Growing up in Montana, Heidi Kramer, a nurse in Denver Health’s Poison Center, always thought she would go into elementary education. Because she had always been a caregiver and nurturer, she thought that would be natural fit. Today, she helps save lives and educates at the same time.
Although she didn’t intend to become a nurse and field hundreds of calls a day, she couldn’t be happier with the way things have turned out.
"Being a nurse or going into medicine never occurred to me," she said. "I just always knew I was going to be an elementary school teacher, but I’m really happy with where I am now."
After her first year of majoring in elementary education in Montana, Kramer decided she needed to "see more of the world."
"I moved to New York and was a nanny for four years for two boys," she said. "During that time, the boys started school and the family didn’t need me as much. So, I moved out of their home and moved in with a cardiologist and a neurosurgeon."
The doctors spent most of their time in the city, but on weekends would come out to their other house where Kramer stayed. "When they came out on the weekends we would go out and have a lot of fun – it was like living in a fantasy world."

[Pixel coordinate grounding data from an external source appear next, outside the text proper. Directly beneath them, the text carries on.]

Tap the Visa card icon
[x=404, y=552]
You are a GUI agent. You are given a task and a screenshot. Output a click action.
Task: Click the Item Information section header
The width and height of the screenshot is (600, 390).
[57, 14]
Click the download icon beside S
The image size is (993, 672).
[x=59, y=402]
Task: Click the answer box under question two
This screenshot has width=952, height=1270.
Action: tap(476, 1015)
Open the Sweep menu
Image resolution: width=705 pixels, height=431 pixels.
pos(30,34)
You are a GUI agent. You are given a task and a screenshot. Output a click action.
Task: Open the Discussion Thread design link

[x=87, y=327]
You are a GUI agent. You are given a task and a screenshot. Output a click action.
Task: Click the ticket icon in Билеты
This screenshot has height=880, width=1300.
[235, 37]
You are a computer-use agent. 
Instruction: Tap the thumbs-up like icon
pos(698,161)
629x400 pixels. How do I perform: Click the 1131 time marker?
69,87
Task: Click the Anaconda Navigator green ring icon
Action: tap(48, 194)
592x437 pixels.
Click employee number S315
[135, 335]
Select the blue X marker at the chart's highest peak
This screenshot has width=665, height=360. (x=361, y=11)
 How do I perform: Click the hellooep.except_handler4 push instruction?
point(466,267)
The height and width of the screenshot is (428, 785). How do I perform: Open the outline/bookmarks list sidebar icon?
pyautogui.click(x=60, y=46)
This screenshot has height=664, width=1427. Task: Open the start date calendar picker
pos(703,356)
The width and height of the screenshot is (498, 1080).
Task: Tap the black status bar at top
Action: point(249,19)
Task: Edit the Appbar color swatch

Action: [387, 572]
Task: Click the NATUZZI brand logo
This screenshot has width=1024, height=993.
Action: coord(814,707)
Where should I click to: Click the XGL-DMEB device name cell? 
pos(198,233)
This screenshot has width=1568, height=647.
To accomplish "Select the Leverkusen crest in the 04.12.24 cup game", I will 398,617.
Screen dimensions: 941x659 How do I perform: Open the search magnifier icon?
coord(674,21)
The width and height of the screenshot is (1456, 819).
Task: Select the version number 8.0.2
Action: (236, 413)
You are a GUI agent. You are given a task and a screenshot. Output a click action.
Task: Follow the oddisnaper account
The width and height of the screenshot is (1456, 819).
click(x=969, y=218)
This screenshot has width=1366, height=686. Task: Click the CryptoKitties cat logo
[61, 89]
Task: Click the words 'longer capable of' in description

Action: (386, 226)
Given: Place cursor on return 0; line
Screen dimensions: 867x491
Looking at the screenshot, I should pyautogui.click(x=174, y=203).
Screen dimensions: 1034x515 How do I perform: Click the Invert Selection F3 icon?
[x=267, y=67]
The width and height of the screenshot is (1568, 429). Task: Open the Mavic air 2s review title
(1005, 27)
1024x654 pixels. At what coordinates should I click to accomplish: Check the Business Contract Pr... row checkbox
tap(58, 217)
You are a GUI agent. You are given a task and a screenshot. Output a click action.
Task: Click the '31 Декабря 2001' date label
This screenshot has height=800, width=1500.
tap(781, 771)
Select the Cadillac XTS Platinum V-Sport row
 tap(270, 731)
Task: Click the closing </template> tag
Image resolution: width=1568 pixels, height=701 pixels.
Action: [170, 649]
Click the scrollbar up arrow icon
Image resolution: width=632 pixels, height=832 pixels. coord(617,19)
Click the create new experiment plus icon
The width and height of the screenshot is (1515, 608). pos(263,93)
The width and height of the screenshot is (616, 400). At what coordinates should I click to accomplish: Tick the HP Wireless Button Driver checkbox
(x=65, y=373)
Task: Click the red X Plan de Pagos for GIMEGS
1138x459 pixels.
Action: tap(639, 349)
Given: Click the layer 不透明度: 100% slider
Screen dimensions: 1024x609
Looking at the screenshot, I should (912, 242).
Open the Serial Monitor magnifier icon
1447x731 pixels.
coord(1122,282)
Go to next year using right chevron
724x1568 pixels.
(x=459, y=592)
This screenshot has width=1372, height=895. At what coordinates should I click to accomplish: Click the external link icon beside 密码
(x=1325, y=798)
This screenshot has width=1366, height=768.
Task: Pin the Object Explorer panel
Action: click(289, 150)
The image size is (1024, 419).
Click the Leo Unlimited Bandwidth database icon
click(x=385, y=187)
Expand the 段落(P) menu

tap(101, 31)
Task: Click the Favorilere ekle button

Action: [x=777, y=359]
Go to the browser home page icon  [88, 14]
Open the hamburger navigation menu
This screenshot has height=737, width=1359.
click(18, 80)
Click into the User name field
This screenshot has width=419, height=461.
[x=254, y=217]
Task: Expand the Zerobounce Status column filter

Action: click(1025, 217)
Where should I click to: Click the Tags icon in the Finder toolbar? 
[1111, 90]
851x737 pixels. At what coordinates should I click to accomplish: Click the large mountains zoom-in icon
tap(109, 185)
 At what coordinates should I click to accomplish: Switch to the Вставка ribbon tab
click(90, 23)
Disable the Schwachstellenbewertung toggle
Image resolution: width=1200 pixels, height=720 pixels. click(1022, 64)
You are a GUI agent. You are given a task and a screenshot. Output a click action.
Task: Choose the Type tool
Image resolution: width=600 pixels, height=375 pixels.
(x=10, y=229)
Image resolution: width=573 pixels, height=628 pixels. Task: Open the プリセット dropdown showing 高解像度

It was in this fantasy world, however, that Kramer would make a decision to change her career path. "It was through our dinner conversations and just hearing about their weeks and about their patient care and the surgeries they had going on that really intrigued me," Kramer said. "I had always been really good in biology and science, so they encouraged me to go into medicine. That’s what sparked my interest in medicine."
Missing the West, Kramer decided to head back this way to finish school. "I applied at CU-Boulder and majored in molecular, cellular and developmental biology. I worked in a fruit fly lab working with the sterilization of fruit flies – I just knew that was my whole goal. I wanted to go into medicine, but I wasn’t sure in what capacity at that point."
After finishing up at CU-Boulder, Kramer decided to go into the nursing doctorate program at the University of Colorado Health Sciences Center. "I was really interested in that program, because it was geared towards people who had a degree in a field other than nursing."
Before going into the doctorate program, Kramer had already looked at all of her options and decided she liked the philosophy of nursing the best. "A doctor’s philosophy is to cure the patient, but nursing fit in with my natural abilities as a caregiver and nurturer because the whole philosophy of nursing is caring for the patient — it was a perfect fit.
"I always wanted to work in elementary education, but I needed more of a challenge. I needed someone who was in dire need of my assistance – the immediacy of an emergency. I wanted to give someone the most bang for their buck, so to say, or have the most impact I could, so when my research ended and I started looking around, the Poison Center seemed a good fit."
Giving patients the most bang for their buck is no exaggeration when it comes to working at the Poison Center, which takes calls from Hawaii, Colorado, Montana, Idaho and Las Vegas. Vegas alone can be quite a handful by itself, according to Kramer. Vegas is also number three on the government’s list of major terrorist targets, so the Center has to be prepared for something of that magnitude as well.
"At the Poison Center, I help hundreds of people a day," she said. "The summer is our high time, so right now we can take up to 700 calls a day. We’re expected to take six or eight calls an hour, which is a call every 10 minutes – it gets pretty intense. I can help those people right away. It’s not instant gratification, but it comes pretty quick."
According to Kramer, with just five or six people on each shift, it can be pretty crazy sometimes, but she enjoys the people she works with. "It’s just amazing to be around so many experts and interact with them on a daily basis," she said. "I’m really proud to a part of that team. I have so much to learn, and I’ve always loved school, so this is the perfect position for me."
Working at several hospitals through a temporary agency and while doing her research for her doctorate, Kramer decided the Poison Center would be the best fit for her.
"I’m learning every day, and I feel challenged," Kramer said. "And, there’s always something new, so I’m not going to get bored. I also feel like I can really grow at the Poison Center, like I’m making it my home. I’m being very active in making it a positive place to work. For me, I feel the Poison Center is a place where I can stay."
When asked about her future plans, Kramer simply said she wanted to stay at the Center and work in different areas. "I see a great potential for growth there – I can go into research, I can do many things," she said. "Because I see a future there for myself, I want to make it a good place to work. I feel like I have so many opportunities there.
"It’s not for everyone, but for me it’s an awesome match."